Furthermore, the energy-saving set temperature is corrected using the difference between the energy-saving set temperature and the current set temperature. It is possible to select either correction based on the relationship of environmental values. Further, by combining the difference between the energy-saving set temperature and the current set temperature, and the relationship between the environmental value when the operation of the air conditioner 20 is controlled using the energy-saving set temperature and the current environmental value, Correct the energy saving set temperature. According to such a configuration, the difference between the new set temperature (energy-saving set temperature) and the current set temperature, and the environmental value estimated to change due to the change in the set temperature of the air conditioner 20 and the current environmental value It is possible to avoid that the user feels uncomfortable due to either or both of the deviation from.

Further, according to the present embodiment, in the search execution period (predetermined first period) in which the search for the allowable range is performed, the energy-saving setting temperature outside the allowable range (for example, the optimum temperature -Td) is determined. be done. On the other hand, in the search non-execution period (predetermined second period) in which no search for the allowable range is performed, an energy-saving set temperature (for example, optimum temperature) within the allowable range is determined. In the present embodiment, by repeating such a search execution period and a search non-execution period, it is possible to control the operation of the air conditioner 20 at a set temperature that searches for an allowable range during the search execution period. During the search non-execution period, the operation of the air conditioner 20 can be controlled at the optimum set temperature (optimal temperature) based on the searched allowable range.

In addition, in the present embodiment, for example, the allowable range is calculated during the search execution period, but the timing of calculating the allowable range may be another timing. Specifically, the allowable range may be calculated during the search non-execution period, or may be calculated during both the search execution period and the search non-execution period.

Also, the permissible range may be calculated at the timing when the search execution period and the search non-execution period are switched.

Here, it is assumed that the search execution period and the search non-execution period are alternately arranged in this embodiment, and the allowable range is calculated at the timing of switching from the search non-execution period to the search execution period, for example. As described above, the operation of the air conditioner 20 is controlled based on the optimum temperature during the search non-execution period. It is highly likely that it will be changed by the user. Since such changes in the set temperature by the user are accumulated as control value history information, the control value Allowable range (optimum temperature) can be modified based on historical information.

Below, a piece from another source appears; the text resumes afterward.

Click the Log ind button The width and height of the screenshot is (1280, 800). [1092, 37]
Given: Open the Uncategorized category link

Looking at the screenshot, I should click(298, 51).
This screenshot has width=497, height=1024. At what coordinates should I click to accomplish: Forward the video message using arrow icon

On the other hand, for example, a case is assumed in which the permissible range is calculated at the timing of switching from the search execution period to the search non-execution period. As described above, during the search execution period (processing), the set temperature (that is, the allowable range) that the user can allow is searched for. By calculating, it is possible to calculate an allowable range including the searched set temperature (that is, to widen the allowable range), thereby further improving the energy saving effect.

As described above, the allowable range can be calculated at various timings, but the allowable range may be calculated at predetermined timings, for example, and may be calculated at timings other than those described here. .

It should be noted that the allowable range described above can be calculated based on the feature amount calculated based on the duration of the set temperature of the air conditioner 20, which is related to the duration.

In the present embodiment, the air conditioning control device 40 changes the set temperature of the air conditioner 20 in order to achieve both user comfort and energy saving, but the set temperature is an example of the control value of the air conditioner 20. , and the present embodiment may be applied to change control values other than the set temperature (for example, humidity, air direction, air volume, etc.).

Further, in the present embodiment, the air conditioning control device 40 is described as a single device, but the air conditioning control device 40 may be incorporated in the air conditioner 20, for example, or each unit 401 to 409 shown in FIG. may be composed of a plurality of distributed devices. At least some of the storage units 401, 403, and 405 shown in FIG. Further, the air conditioning control device 40 may be configured integrally with the local controller 50 or the cloud server 70 shown in FIG. 2 described above.

While several embodiments of the invention have been described, these embodiments have been presented by way of example and are not intended to limit the scope of the invention. These embodiments can be implemented in various other forms, and various omissions, replacements, and modifications can be made without departing from the scope of the invention. These embodiments and their modifications are included in the scope and spirit of the invention, as well as the scope of the invention described in the claims and equivalents thereof.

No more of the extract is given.